*** Stored data ***

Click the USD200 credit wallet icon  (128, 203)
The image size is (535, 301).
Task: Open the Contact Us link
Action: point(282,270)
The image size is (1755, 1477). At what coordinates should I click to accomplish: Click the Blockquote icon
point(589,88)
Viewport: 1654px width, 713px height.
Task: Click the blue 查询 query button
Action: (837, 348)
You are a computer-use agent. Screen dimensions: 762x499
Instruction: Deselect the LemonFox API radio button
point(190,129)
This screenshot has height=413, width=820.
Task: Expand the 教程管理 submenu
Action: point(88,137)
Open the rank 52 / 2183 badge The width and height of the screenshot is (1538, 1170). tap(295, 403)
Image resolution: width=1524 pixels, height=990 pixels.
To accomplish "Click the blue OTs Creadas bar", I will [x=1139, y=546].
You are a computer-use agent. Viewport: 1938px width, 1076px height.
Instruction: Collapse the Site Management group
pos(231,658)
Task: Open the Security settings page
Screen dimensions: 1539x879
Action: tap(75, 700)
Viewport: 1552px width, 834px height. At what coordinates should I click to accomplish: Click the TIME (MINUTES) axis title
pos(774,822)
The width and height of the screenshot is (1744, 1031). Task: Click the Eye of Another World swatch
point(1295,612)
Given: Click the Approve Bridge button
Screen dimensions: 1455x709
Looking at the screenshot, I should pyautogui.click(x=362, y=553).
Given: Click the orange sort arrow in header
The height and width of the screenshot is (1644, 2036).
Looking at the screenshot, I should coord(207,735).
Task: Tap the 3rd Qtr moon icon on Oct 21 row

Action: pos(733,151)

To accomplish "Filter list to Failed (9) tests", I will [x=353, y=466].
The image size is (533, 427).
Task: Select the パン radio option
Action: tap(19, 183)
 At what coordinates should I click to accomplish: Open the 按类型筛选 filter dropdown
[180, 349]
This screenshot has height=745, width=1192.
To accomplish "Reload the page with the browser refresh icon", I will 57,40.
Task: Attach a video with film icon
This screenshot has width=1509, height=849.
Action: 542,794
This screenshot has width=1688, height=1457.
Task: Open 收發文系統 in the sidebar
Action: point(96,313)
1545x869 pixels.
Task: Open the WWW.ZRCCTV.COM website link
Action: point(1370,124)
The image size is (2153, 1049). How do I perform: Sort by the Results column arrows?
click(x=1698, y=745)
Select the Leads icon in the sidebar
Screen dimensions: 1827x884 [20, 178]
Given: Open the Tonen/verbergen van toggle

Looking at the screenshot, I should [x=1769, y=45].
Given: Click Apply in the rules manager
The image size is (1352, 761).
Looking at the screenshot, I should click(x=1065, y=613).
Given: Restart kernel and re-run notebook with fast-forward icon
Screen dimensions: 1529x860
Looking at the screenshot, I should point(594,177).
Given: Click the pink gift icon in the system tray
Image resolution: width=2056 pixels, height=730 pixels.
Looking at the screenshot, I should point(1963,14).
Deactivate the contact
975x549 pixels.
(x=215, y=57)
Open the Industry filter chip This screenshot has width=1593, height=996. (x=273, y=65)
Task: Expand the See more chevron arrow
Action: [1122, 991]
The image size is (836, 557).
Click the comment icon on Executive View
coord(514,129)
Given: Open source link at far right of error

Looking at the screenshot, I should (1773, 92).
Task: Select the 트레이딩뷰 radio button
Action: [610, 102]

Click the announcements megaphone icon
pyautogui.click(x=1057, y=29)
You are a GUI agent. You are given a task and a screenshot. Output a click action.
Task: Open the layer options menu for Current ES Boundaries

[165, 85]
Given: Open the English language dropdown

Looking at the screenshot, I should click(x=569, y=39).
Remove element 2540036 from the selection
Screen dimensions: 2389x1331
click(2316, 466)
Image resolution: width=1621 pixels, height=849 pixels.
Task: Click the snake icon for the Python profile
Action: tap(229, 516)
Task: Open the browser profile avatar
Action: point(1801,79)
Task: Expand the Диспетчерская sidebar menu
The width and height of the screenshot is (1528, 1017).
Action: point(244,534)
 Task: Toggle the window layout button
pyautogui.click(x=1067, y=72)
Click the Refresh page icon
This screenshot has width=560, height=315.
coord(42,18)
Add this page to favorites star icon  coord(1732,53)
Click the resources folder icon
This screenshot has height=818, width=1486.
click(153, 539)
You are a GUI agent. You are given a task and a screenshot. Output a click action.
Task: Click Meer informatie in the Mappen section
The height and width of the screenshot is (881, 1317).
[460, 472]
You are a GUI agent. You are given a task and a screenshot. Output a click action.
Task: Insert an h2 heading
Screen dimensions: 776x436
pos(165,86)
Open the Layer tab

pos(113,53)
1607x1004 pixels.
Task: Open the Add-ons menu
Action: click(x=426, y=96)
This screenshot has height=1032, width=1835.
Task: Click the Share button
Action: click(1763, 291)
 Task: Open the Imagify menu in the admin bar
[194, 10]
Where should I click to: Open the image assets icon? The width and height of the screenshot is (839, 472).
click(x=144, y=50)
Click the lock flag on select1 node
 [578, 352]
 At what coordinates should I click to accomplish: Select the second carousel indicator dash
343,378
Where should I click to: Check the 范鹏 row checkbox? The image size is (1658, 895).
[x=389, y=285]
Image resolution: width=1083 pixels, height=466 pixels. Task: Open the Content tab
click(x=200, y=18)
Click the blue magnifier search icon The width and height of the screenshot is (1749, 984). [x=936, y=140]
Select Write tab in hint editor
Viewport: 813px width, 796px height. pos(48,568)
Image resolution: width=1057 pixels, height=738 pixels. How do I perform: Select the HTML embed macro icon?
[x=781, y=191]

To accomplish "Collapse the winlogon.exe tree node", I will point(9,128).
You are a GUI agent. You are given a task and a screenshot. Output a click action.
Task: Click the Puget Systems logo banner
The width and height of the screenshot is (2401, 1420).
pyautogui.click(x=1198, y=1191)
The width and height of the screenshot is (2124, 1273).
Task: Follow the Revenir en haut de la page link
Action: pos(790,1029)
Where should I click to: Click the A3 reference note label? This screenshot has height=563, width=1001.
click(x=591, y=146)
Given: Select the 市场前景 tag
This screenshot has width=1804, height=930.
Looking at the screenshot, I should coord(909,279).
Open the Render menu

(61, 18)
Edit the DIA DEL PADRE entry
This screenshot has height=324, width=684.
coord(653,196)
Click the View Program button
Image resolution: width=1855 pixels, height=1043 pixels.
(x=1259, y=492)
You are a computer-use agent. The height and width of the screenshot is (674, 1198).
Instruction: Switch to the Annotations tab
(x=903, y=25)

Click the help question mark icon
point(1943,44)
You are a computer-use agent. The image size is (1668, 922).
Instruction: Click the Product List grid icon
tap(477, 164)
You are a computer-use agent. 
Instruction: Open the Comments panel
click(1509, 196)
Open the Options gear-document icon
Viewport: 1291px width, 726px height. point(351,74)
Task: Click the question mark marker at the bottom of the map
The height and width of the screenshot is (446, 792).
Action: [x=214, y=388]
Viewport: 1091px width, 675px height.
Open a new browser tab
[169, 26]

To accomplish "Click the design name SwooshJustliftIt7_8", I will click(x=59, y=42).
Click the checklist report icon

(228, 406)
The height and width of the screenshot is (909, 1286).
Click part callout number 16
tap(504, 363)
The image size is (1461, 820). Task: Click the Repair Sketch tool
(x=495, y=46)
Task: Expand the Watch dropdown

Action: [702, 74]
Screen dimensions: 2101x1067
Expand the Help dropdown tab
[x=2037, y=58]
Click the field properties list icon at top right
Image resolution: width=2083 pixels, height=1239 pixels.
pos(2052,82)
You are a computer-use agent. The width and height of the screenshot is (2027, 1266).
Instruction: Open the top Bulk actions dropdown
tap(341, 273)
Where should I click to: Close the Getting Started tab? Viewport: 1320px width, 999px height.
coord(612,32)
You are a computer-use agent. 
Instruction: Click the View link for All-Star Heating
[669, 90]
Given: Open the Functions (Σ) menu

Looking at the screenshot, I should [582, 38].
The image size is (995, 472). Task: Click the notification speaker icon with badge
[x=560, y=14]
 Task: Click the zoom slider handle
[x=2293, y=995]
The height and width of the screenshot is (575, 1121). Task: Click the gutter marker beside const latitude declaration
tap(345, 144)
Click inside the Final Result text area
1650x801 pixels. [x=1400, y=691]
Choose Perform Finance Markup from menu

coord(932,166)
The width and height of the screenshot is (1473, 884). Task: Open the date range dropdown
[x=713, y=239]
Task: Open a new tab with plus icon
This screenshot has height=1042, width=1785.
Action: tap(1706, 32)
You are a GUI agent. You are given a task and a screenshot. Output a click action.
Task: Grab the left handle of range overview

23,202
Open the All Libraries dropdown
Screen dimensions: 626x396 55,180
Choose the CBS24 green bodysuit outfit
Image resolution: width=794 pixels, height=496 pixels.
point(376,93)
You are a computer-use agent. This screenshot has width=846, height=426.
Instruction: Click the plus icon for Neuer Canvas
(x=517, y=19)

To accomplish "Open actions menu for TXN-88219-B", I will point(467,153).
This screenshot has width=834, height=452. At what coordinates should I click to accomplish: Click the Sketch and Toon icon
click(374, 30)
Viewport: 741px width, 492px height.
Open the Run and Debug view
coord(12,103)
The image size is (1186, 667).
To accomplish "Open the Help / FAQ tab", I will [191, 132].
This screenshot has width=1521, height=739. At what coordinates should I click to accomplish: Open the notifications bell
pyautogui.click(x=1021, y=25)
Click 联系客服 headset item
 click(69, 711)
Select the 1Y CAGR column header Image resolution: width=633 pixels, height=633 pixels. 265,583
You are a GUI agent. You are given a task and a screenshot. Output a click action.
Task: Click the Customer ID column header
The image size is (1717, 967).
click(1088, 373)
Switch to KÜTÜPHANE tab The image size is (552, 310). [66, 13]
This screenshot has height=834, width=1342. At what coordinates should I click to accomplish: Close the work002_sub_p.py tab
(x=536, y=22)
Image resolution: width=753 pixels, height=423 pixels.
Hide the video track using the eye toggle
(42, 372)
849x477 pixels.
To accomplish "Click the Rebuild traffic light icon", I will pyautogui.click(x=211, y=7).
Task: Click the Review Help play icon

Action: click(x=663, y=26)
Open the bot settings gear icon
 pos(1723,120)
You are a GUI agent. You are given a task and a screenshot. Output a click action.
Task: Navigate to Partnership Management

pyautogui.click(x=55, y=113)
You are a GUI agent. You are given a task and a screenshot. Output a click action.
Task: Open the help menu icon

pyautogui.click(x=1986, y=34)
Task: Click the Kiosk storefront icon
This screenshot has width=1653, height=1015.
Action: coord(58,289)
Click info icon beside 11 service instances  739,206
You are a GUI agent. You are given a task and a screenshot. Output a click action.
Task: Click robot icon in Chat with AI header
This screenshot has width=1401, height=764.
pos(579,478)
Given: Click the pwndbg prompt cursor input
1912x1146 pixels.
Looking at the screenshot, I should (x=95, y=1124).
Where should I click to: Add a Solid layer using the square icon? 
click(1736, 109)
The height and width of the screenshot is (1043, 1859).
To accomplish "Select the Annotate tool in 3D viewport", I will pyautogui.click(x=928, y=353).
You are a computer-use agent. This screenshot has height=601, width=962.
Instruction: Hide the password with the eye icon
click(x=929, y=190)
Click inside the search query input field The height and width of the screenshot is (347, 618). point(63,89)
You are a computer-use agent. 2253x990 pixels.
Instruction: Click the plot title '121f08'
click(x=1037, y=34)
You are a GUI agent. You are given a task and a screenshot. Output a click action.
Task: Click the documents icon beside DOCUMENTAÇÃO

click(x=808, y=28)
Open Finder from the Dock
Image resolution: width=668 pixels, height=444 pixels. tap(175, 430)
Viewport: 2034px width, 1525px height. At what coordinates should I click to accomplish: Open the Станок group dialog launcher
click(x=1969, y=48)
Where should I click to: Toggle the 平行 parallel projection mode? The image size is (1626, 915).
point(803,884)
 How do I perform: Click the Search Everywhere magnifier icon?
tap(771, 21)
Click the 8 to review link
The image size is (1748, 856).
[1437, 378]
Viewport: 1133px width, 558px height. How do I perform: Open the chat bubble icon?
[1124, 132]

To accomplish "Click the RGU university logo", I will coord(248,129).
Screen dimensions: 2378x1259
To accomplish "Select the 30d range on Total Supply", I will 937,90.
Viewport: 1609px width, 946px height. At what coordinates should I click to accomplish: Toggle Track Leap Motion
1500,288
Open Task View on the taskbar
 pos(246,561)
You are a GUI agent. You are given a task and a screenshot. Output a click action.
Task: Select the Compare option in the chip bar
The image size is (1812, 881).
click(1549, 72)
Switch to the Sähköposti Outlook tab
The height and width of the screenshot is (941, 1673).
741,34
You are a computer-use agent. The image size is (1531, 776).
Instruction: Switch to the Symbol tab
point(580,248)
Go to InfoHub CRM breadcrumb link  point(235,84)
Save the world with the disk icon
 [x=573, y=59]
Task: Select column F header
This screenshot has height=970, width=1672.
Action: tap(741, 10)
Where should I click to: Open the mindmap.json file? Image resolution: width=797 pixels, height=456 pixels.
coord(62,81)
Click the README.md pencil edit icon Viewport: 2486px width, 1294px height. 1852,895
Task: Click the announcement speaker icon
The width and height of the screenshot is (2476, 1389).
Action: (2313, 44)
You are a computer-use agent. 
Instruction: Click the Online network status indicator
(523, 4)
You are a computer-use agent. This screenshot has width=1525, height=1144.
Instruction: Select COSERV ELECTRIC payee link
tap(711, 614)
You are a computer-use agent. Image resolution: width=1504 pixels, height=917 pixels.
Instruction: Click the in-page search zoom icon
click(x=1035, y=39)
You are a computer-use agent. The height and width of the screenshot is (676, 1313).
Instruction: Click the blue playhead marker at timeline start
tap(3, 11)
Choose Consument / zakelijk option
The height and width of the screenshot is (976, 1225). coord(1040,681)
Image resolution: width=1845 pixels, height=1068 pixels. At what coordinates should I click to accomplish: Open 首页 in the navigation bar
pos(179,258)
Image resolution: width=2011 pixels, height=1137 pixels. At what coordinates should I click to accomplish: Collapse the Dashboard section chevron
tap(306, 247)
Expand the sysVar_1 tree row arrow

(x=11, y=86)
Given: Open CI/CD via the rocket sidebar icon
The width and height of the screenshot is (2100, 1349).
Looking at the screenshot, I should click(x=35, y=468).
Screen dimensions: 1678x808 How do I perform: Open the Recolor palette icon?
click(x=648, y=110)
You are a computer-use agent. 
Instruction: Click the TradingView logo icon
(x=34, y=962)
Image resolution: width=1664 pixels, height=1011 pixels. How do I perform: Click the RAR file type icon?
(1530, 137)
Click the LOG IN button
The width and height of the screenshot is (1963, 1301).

***

Your goal —
The response should be the listing above, limited to the lines between the one holding "Save the world with the disk icon" and the one holding "has width=1525, height=1144.", inclusive, reproduced exactly.

Result for this exercise —
Save the world with the disk icon
 [x=573, y=59]
Task: Select column F header
This screenshot has height=970, width=1672.
Action: tap(741, 10)
Where should I click to: Open the mindmap.json file? Image resolution: width=797 pixels, height=456 pixels.
coord(62,81)
Click the README.md pencil edit icon Viewport: 2486px width, 1294px height. 1852,895
Task: Click the announcement speaker icon
The width and height of the screenshot is (2476, 1389).
Action: (2313, 44)
You are a computer-use agent. 
Instruction: Click the Online network status indicator
(523, 4)
You are a computer-use agent. This screenshot has width=1525, height=1144.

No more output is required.